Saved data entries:
******

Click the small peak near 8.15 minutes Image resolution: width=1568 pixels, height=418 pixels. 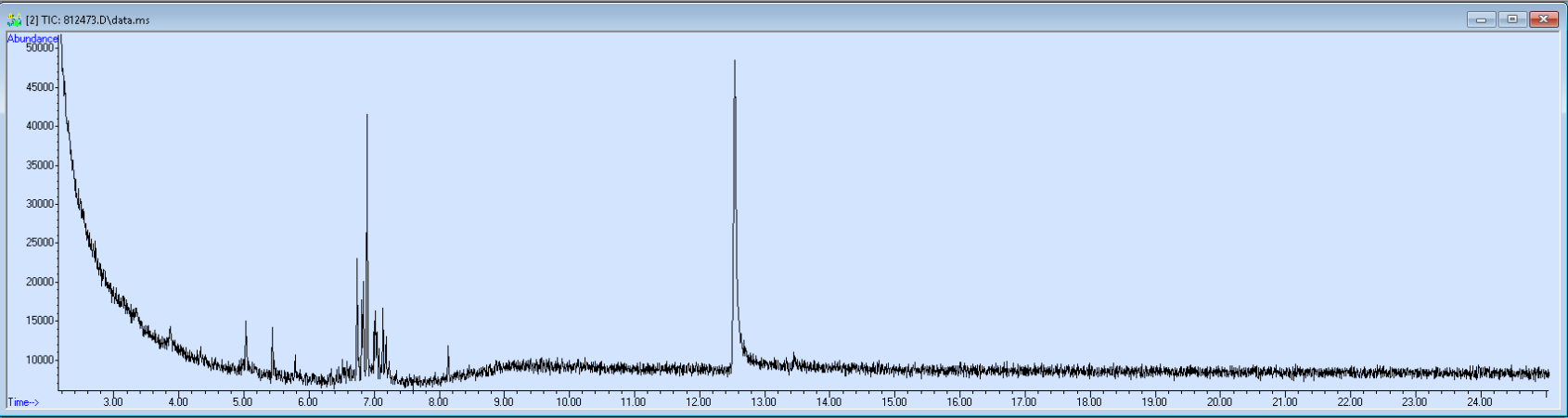[448, 348]
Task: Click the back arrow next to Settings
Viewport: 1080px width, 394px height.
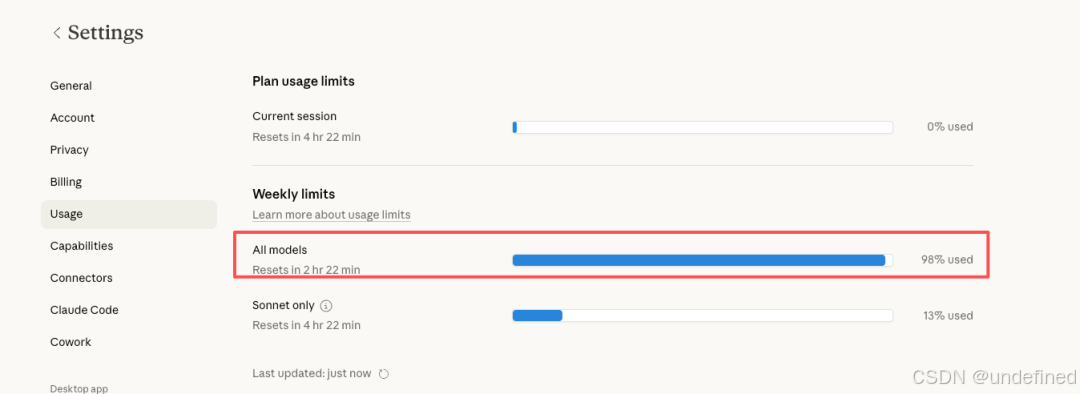Action: point(56,32)
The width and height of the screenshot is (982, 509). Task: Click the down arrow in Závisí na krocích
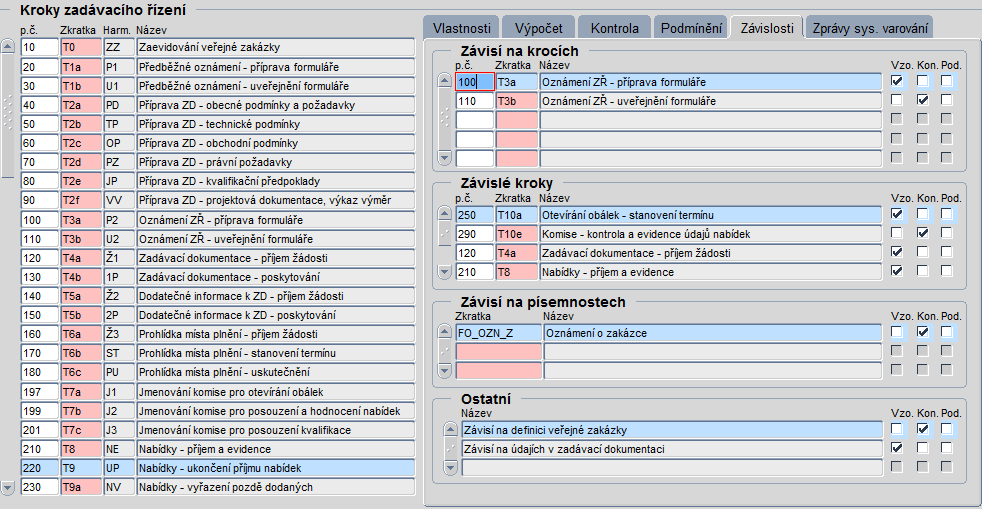(x=445, y=158)
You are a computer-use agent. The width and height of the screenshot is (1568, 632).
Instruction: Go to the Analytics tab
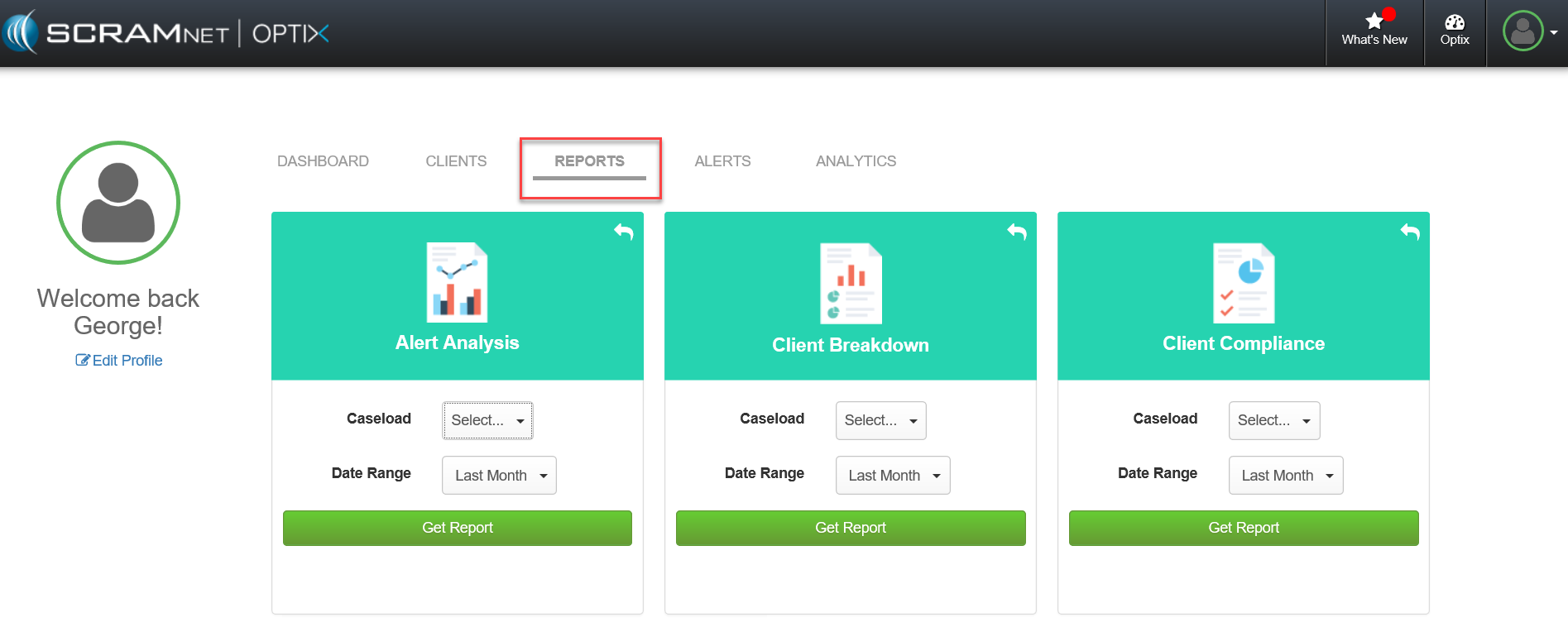click(856, 161)
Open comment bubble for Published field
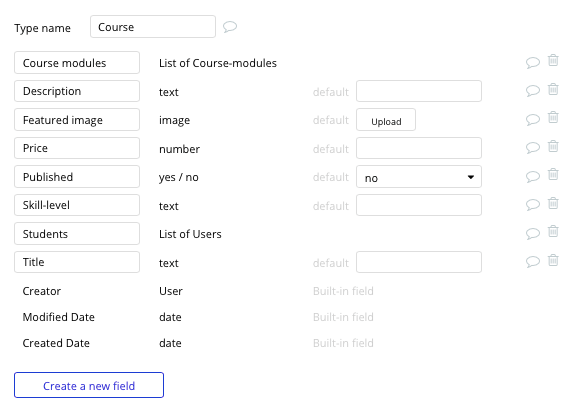574x416 pixels. [533, 177]
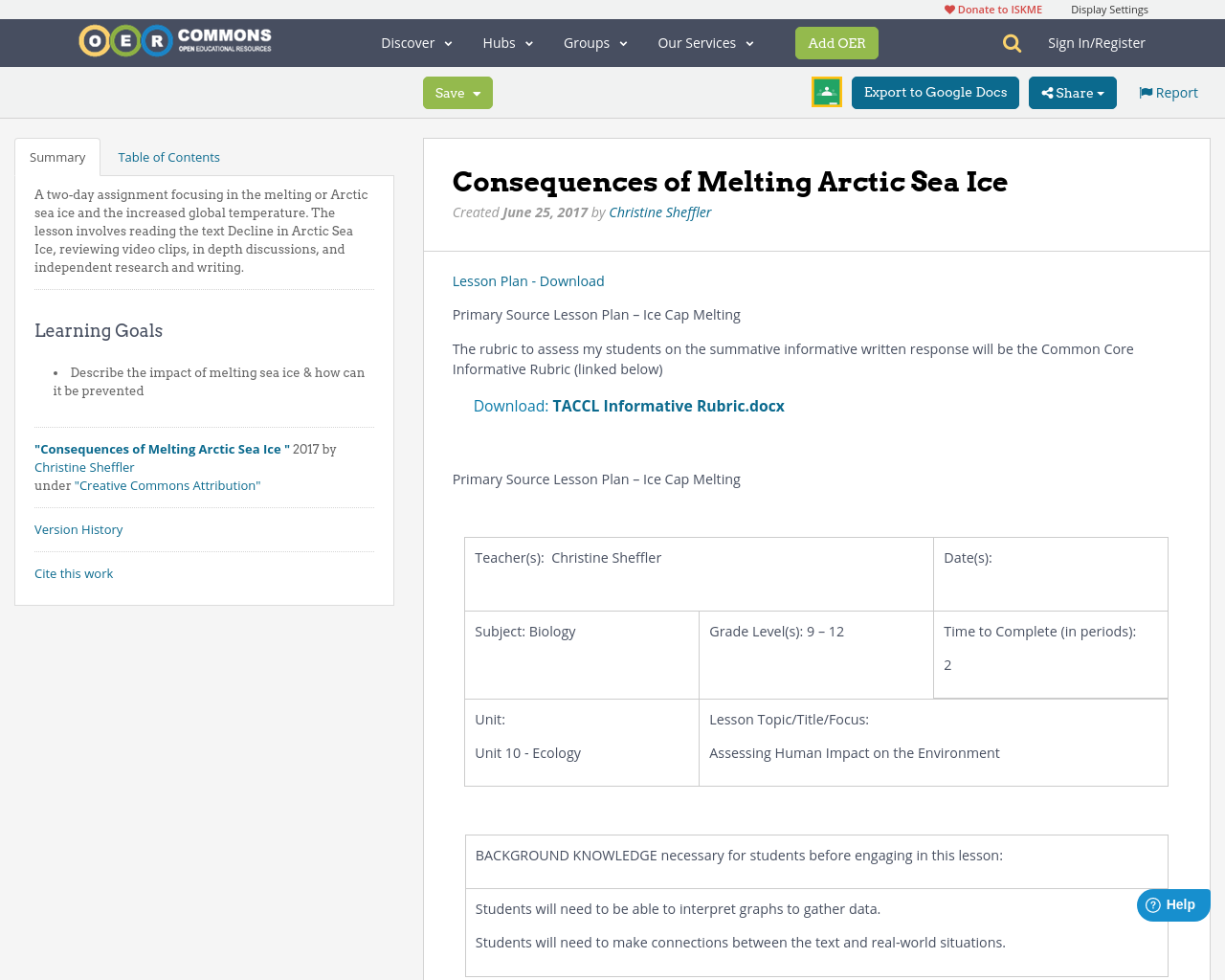Open the Help chat widget
1225x980 pixels.
pos(1172,903)
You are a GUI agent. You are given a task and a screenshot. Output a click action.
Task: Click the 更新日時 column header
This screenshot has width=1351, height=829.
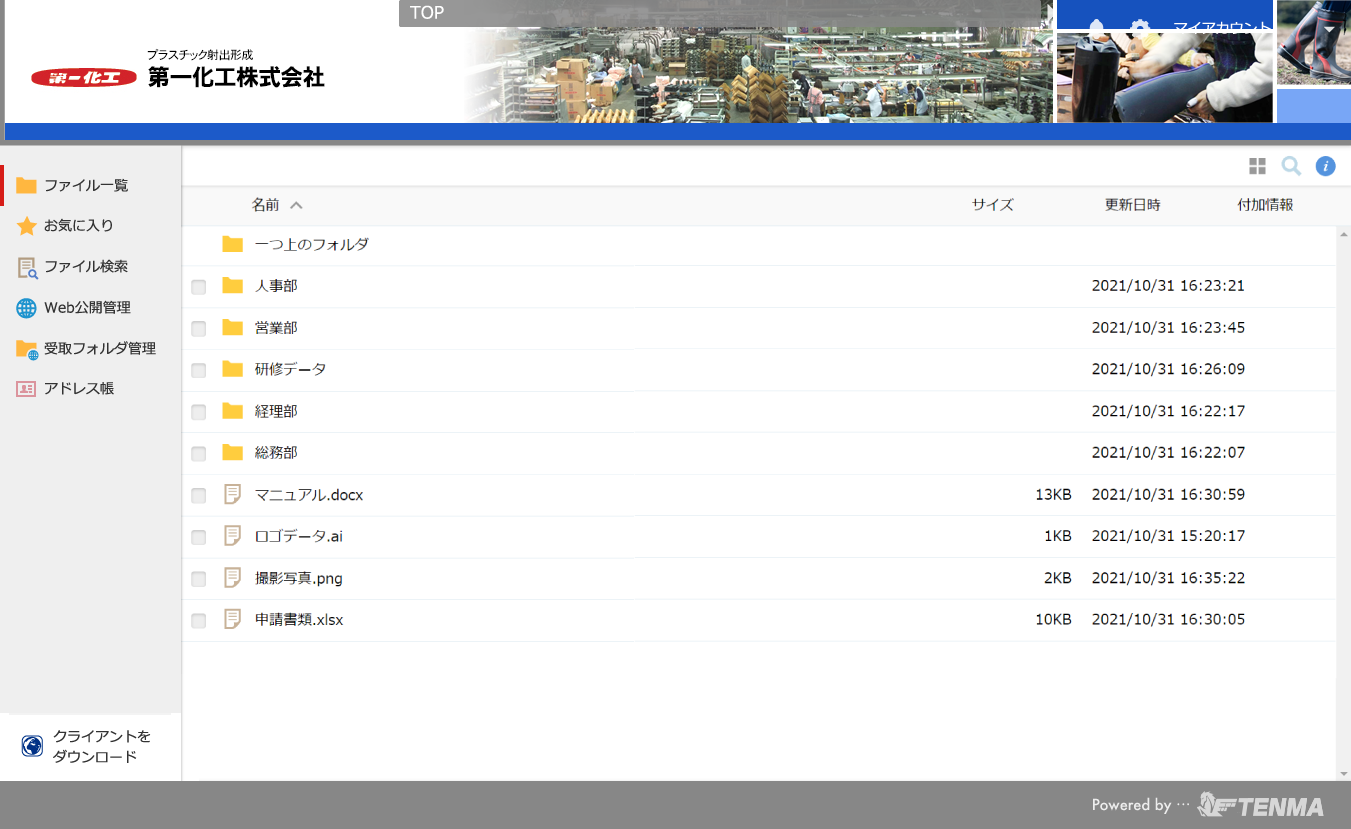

******

What to work on: Please find the lines in the data that contain the word "agent" and copy them.

Response to this exercise:
You are a computer-use agent. The width and height of the screenshot is (1568, 632).
You are a GUI agent. You are given a task and a screenshot. Output a click action.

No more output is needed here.